彼らにも、ひとりひとり人生があり、ひとりひとりが違うことを考え、個性を持って生きている。
家の中で一緒に過ごす犬や猫にはそれを感じるのに、ひとたび外に出て、「群れ」や「風景の一部」として見たとき、わたしたちはそれを忘れてしまう。

目の前を飛ぶタンチョウには家族がいて恋人がいて。
目の前を横切るフクロウには食べ物を待つ子供がいる。

観光に訪れたその先で、「珍しい光景」として彼らを見たとき、わたしたちはそれを忘れてしまう。

出会えた嬉しさと、観れた喜びで、彼らの領域に土足で踏み入るような真似をしてしまう。

もちろん、そこに悪気などないけれど。

わたしたちが足を踏み入れるその場所。
わたしたちがカメラを向けるその瞬間。

わたしたちは、彼らの「いつもの毎日」にお邪魔させてもらっているのだと、その感覚を持っていたい。
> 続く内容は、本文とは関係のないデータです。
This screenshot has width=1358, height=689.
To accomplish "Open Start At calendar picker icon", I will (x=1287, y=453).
わたしたちは誰かの写真を撮るとき、多くの場合「撮ってもいいですか?」と聞く。
けれど、動物たちに対してはそんな風にはしない。当たり前に撮っていいかのようにカメラを向ける。

でも、人であるか動物であるかで、そこに違いはない。
直接話しかけないにしても、「お邪魔します」「ちょっと撮らせてください」そんな気持ちを持って、撮らせてもらいたい。
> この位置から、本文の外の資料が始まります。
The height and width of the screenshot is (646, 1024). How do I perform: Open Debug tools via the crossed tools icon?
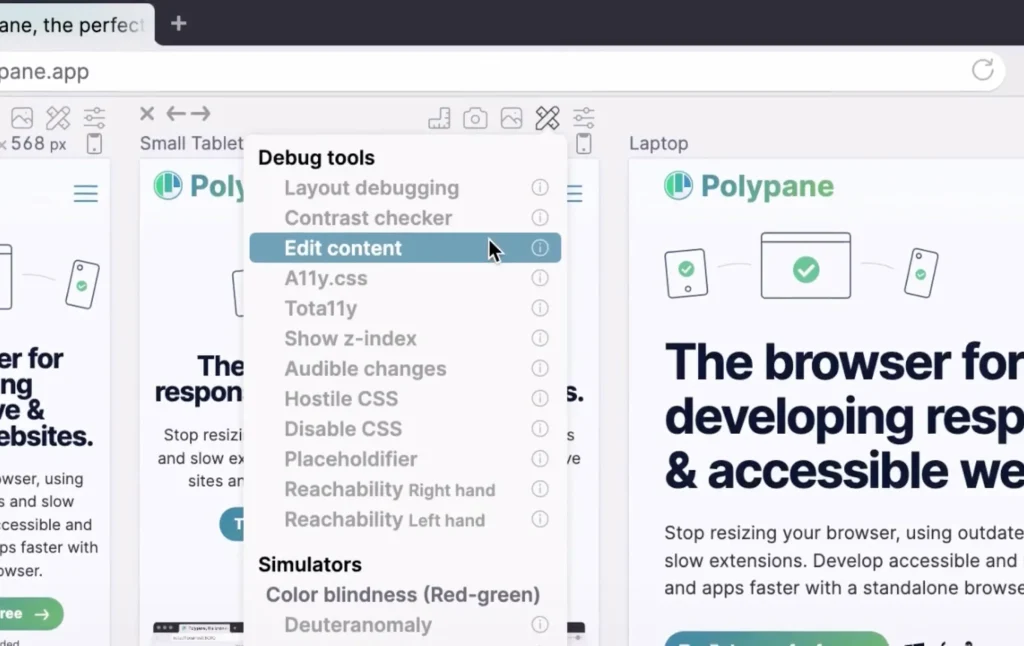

美しいもの、感動するものをカメラに収めたい、その気持ち自体は本当に素敵なこと。
ただ、カメラを向けるということは対象がいるということ。
写真は、その対象がいなければ撮ることはできない。

写真に収めたいと思うような素晴らしい瞬間を見せてくれた、そのものに対して、いつも、尊敬と感謝の念を持っていたい。
対象を美しく思うこと、その美しさを見せてくれたそのものへの尊敬の念を抱くこと、そしてそれを撮らせてもらうことへの感謝。
そういったものは、写真にも現れる。

旅先で出会った動物たちのひとりひとりを大切にすることは、すぐ近くにいる大好きな人たちひとりひとひを大切にすること。
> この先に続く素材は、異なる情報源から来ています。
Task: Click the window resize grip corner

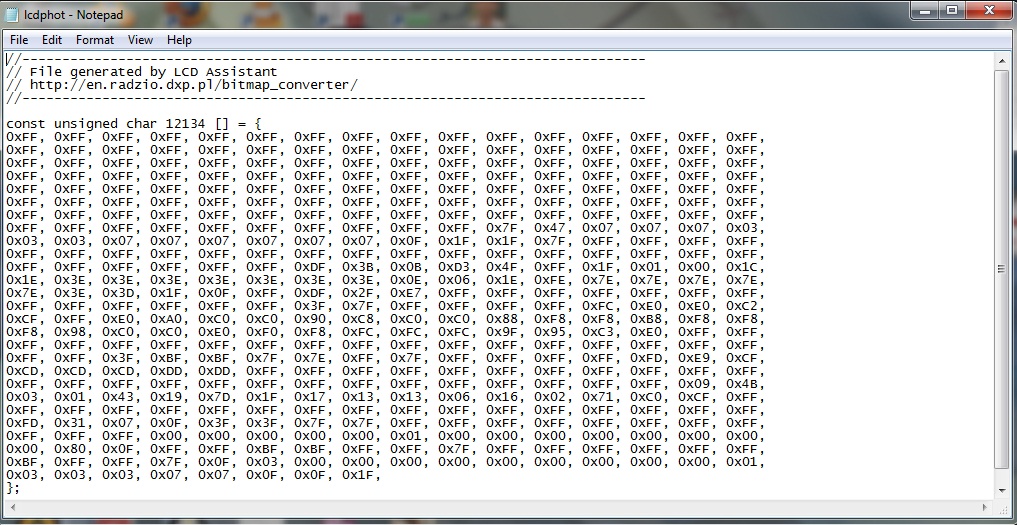Action: coord(1003,507)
どこで、だれに、なにに対して、ではなくて、どんなときでも変わらずに、目の前にあるものを大切にすること。尊重すること。
それが、わたしたちのあり方につながる。
わたしたちの世界を作り上げていく。

そんなことを教えてくれたのが、プロのネイチャーガイドであり、フォトグラファーの安藤誠さんでした。

いつもは北海道にいる彼の写真が、横浜の赤レンガで開催される、ネイチャーズベストフォトグラフィーアジア展で見ることが出来ます。

彼の写真からあふれるのは、自然の奇跡への畏敬の念と、そこに暮らす生き物たちへの深い愛情。

実際に、その目で見てみてください。